Мы сказали Васе – пусть передаст, что возьмём на полчаса. В назначенный час у подъезда на Брюсовском встали в две шеренги молодые люди в одинаковой штатской одежде и никого не пускали, кроме своих. Они же сопровождали нас на кладбище и стояли у открытой могилы. Всё это были как бы сигналы из преисподней – дело особое, говорить и думать о нём опасно.

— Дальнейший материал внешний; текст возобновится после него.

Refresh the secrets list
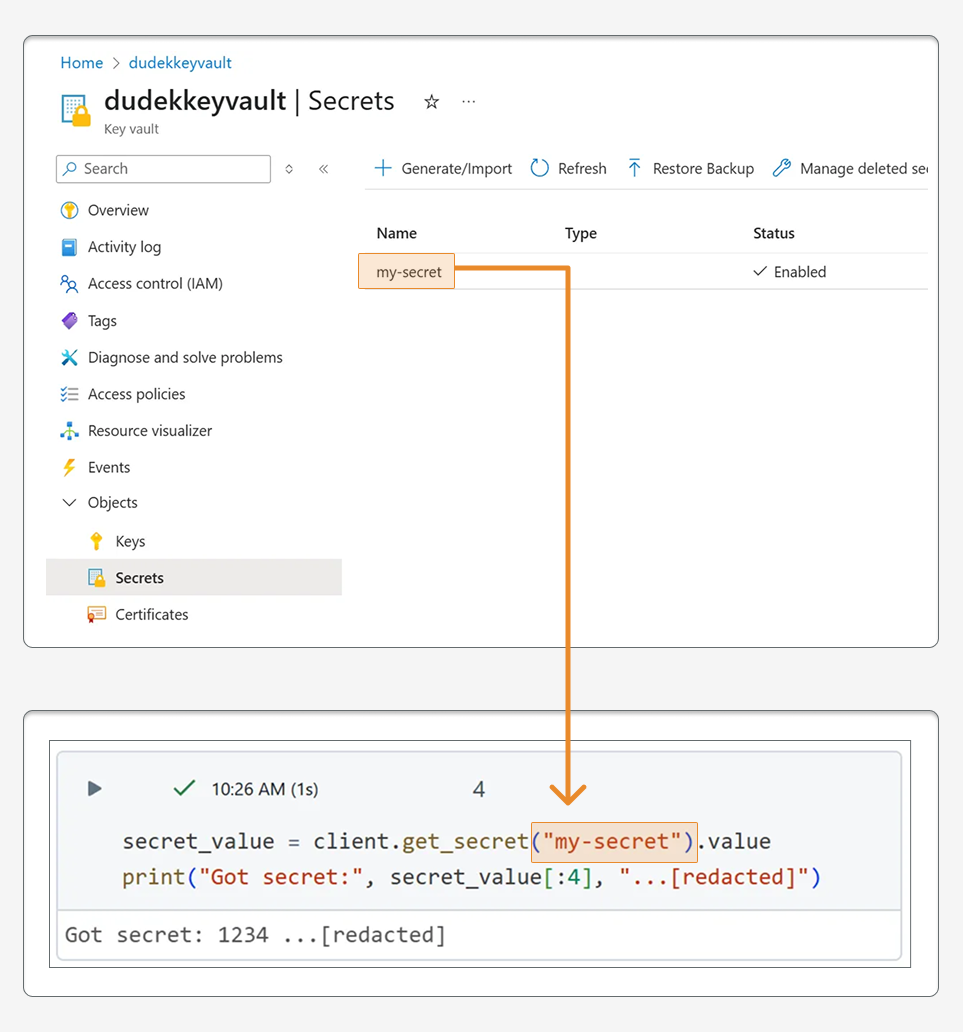 point(568,168)
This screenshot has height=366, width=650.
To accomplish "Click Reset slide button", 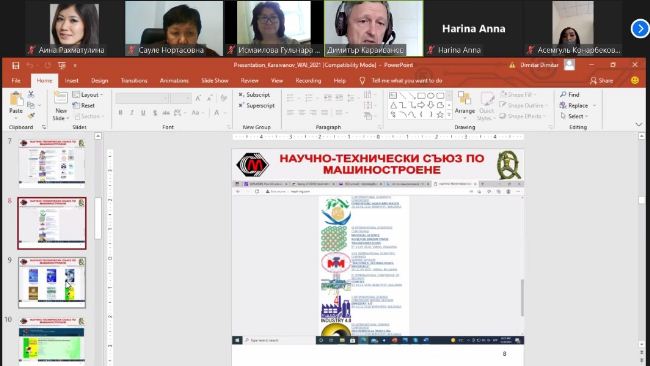I will click(x=84, y=106).
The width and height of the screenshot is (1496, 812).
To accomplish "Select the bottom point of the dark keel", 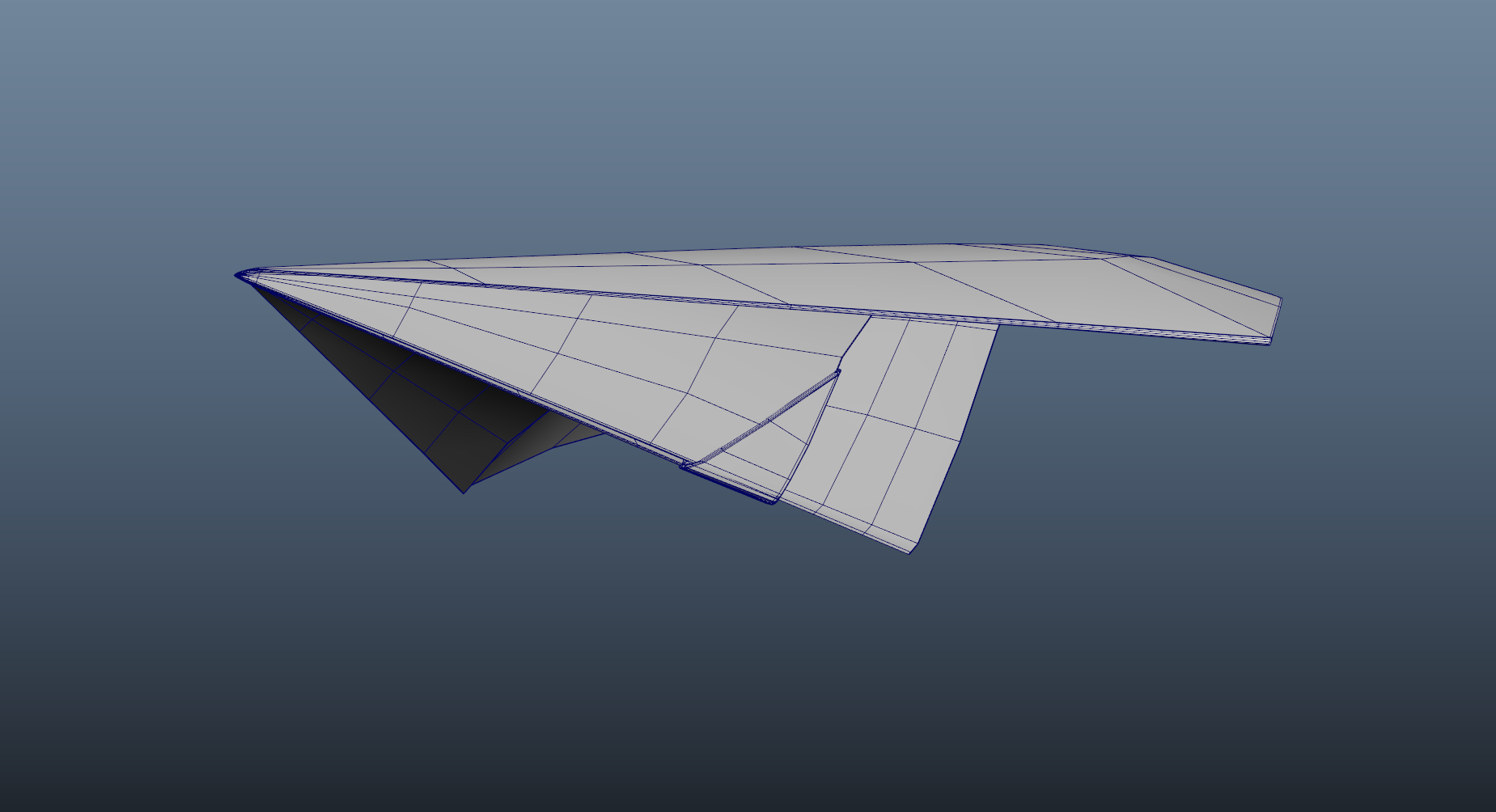I will [464, 491].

Наших соседей из другого подъезда, отца и сына Головиных (отец – артист Большого театра), арестовали уже во время войны. Говорили, что сын попался на мелкой краже и при обыске что-то нашли из квартиры Мейерхольда. Уже после войны, когда в Ташкент приезжал на гастроли певец Батурин, я, узнав случайно, что он – член Верховного суда СССР*, встретилась с ним. Оказалось, что он (не в составе суда) присутствовал на суде над Головиными и убедился, что дело откровенно сфабрикованное. Из Большого театра пытались помочь, но ничего не вышло.

Летом 1955 года я встретилась с военным прокурором Ряжским*, занимавшимся реабилитацией Мейерхольда. Он рассказал о пунктах обвинения, показал подпись Лаврентия под материалами «следствия», но предупредил, что ни о чём тяжелом говорить со мной не будет. Свои вопросы я задала через И.Ильинского – Ряжский пожелал видеть его у себя. Ответы, которые получил Игорь Владимирович, были: да, Мейерхольд знал о гибели своей жены, да, сын Головина не был убийцей, настоящие преступники найдены и осуждены*.

Позднее один информированный человек сказал моему брату, что в одной из колоний содержались профессиональные бандиты, находившиеся в распоряжении Лаврентия и выполнявшие некоторые его задания. Мать и была их жертвой.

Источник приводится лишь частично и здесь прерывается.